Woman claims baby swapped with a dead one in hospital

A woman has accused Nakuru Level Five Hospital of swapping her newborn with a dead one.

Alice Adhiambo (pictured), 31, said she checked into the facility on May 21 and was admitted after medics reported that she had high blood pressure, thereby placing her and her unborn baby in danger.

"I remained at the hospital until May 29 when I delivered at around 4pm through caesarean section. My baby boy weighed 2.6 kilogrammes at birth and was feeding normally. I spent the day with him on Saturday and Sunday," said Adhiambo.

Details on the Newborn Unit Exit Form indicated that "the child was born pre-term at 31 weeks and 5 days as compared to 40 weeks for a normal delivery."

Adhiambo explained that on Sunday evening, she went to breastfeed her child at 6pm and left the nursery at around 7:30pm hoping to check on the baby again by 9pm.

"At 9pm, I left my bed heading to the nursery. There I met two nurses who asked me where the name tag on my child had gone yet I had left it intact. My baby too was not in his bed," she said.

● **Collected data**
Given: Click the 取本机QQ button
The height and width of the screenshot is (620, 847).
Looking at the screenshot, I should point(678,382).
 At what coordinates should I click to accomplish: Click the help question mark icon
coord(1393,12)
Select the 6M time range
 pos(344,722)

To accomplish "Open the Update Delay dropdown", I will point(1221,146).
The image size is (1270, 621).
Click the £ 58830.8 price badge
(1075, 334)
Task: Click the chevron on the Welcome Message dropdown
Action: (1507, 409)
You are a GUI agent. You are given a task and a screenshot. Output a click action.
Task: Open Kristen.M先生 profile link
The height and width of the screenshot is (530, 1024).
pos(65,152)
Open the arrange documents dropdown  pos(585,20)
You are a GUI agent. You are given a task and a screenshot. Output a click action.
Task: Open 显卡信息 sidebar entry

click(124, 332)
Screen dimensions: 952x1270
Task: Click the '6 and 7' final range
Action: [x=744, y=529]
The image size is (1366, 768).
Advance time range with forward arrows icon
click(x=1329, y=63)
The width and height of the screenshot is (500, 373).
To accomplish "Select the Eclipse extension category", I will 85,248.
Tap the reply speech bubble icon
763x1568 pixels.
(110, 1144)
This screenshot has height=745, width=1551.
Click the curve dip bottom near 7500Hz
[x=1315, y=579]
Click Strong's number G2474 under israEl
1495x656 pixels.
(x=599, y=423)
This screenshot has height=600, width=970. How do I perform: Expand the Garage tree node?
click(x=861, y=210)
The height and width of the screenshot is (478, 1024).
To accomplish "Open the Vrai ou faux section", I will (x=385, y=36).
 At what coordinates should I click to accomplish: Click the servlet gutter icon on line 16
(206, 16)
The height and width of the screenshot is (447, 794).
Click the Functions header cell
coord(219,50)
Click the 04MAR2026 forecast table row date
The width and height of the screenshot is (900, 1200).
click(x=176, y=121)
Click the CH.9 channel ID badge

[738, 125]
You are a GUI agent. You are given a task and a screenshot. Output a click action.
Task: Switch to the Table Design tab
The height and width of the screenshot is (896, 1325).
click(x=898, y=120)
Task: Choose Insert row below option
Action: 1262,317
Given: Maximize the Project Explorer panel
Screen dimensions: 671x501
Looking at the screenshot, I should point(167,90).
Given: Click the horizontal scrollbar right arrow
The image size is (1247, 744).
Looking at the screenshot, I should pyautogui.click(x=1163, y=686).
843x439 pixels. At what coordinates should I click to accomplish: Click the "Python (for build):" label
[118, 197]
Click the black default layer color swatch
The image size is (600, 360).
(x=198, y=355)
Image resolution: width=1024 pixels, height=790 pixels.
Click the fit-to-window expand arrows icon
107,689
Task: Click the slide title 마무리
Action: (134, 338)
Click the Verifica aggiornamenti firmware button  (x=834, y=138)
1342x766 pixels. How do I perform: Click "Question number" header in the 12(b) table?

● **EXERCISE DETAILS**
Return the entire news report about the alleged baby swap word for word, with nothing changed.

● **SOLUTION TO THIS PROBLEM**
Woman claims baby swapped with a dead one in hospital

A woman has accused Nakuru Level Five Hospital of swapping her newborn with a dead one.

Alice Adhiambo (pictured), 31, said she checked into the facility on May 21 and was admitted after medics reported that she had high blood pressure, thereby placing her and her unborn baby in danger.

"I remained at the hospital until May 29 when I delivered at around 4pm through caesarean section. My baby boy weighed 2.6 kilogrammes at birth and was feeding normally. I spent the day with him on Saturday and Sunday," said Adhiambo.

Details on the Newborn Unit Exit Form indicated that "the child was born pre-term at 31 weeks and 5 days as compared to 40 weeks for a normal delivery."

Adhiambo explained that on Sunday evening, she went to breastfeed her child at 6pm and left the nursery at around 7:30pm hoping to check on the baby again by 9pm.

"At 9pm, I left my bed heading to the nursery. There I met two nurses who asked me where the name tag on my child had gone yet I had left it intact. My baby too was not in his bed," she said.